Transcribe the records word for word, starting at the line that contains "You are a GUI" and ending at the end of the records. Leave the pictures out of your answer.

===== GIVEN ENTRIES

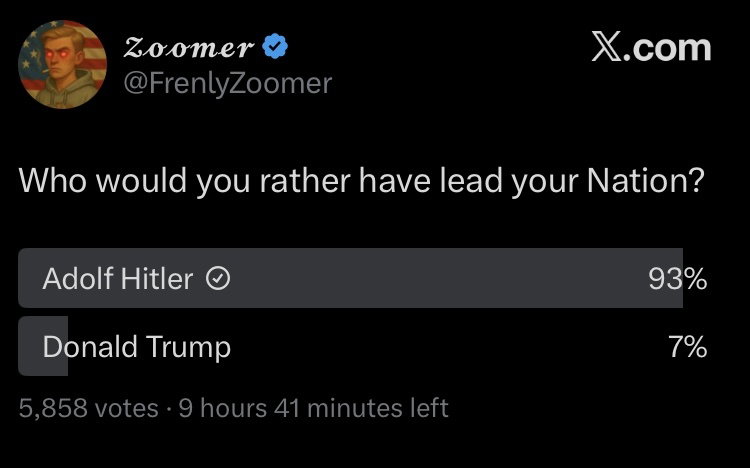The image size is (750, 468).
Task: Click the 7% result percentage
Action: (688, 347)
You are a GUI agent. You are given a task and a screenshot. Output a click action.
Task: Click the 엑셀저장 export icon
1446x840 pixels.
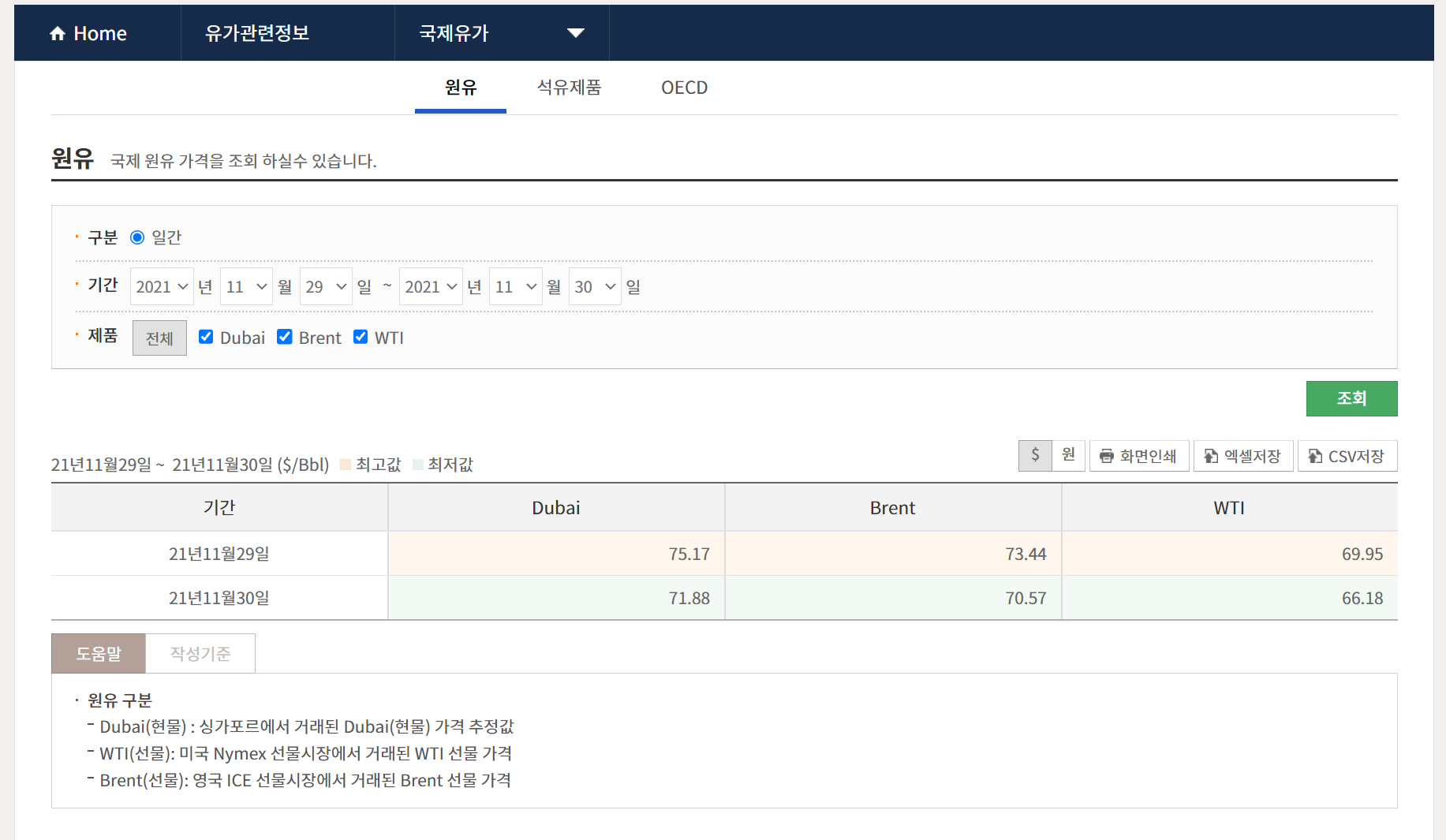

==========

**FINISHED TASK**
You are a GUI agent. You are given a task and a screenshot. Output a click action.
Task: Click the 엑셀저장 export icon
1446x840 pixels.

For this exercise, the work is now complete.